French mathematician (born 1971)

Josselin Garnier (born 18 June 1971) is a French mathematician.

Garnier studied from 1991 to 1994 at the École normale supérieure (master's degree) and received in 1996 his doctorate from the École polytechnique with thesis Ondes en milieux aleatoires (Waves in random media) under the supervision of Jean-Pierre Fouque. In 2000 Garnier habilitated at Pierre and Marie Curie University (Paris VI). In 2001 he became an assistant professor at the University of Toulouse. He became in 2005 an assistant professor and 2007 a full professor at Paris Diderot University (Paris VII). He works there at the Laboratoire de Probabilités et Modèles Aléatoires and the laboratory Jacques-Louis Lions.

Garnier deals with stochastic analysis of partial differential equations with applications in a variety of fields such as optics, plasma physics, Bose-Einstein condensates, telecommunications, antenna design, and image data analysis in disordered media, for example, in the seismological mapping of the subsurface in California. Among other things, he worked on target design in the Laser Mégajoule experiment on inertial confinement fusion involving lasers. He proved the existence of solitons in disordered media and studied the time-reversal invariance of the propagation of waves in disordered media. He deals with the statistical approach to hydrodynamic instabilities and general hydrodynamic numerical modeling in complex environments.

He has research contracts for the Commissariat à l'énergie atomique (CEA) (of which he is a scientific member), the Électricité de France (EDF), and the European Aeronautic Defence and Space Company (EADS).

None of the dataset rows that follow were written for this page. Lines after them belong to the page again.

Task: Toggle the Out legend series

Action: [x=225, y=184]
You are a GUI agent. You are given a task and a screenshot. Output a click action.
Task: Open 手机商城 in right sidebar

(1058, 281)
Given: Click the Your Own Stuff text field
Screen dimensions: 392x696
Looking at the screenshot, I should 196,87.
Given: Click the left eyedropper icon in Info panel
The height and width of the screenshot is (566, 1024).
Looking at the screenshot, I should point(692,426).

In 2008 he received the Felix Klein Prize from the European Mathematical Society. In 2007 he received the Blaise Pascal Prize from the French Academy of Sciences. In 2008 he was elected a member of the Institut Universitaire de France. In 2018 he was an invited speaker at the International Congress of Mathematicians in Rio de Janeiro.

==Selected publications==
- with J.-P. Fouque and George C. Papanicolaou: Wave propagation and time reversal in random layered media. Springer, New York 2007, ISBN 0387308903.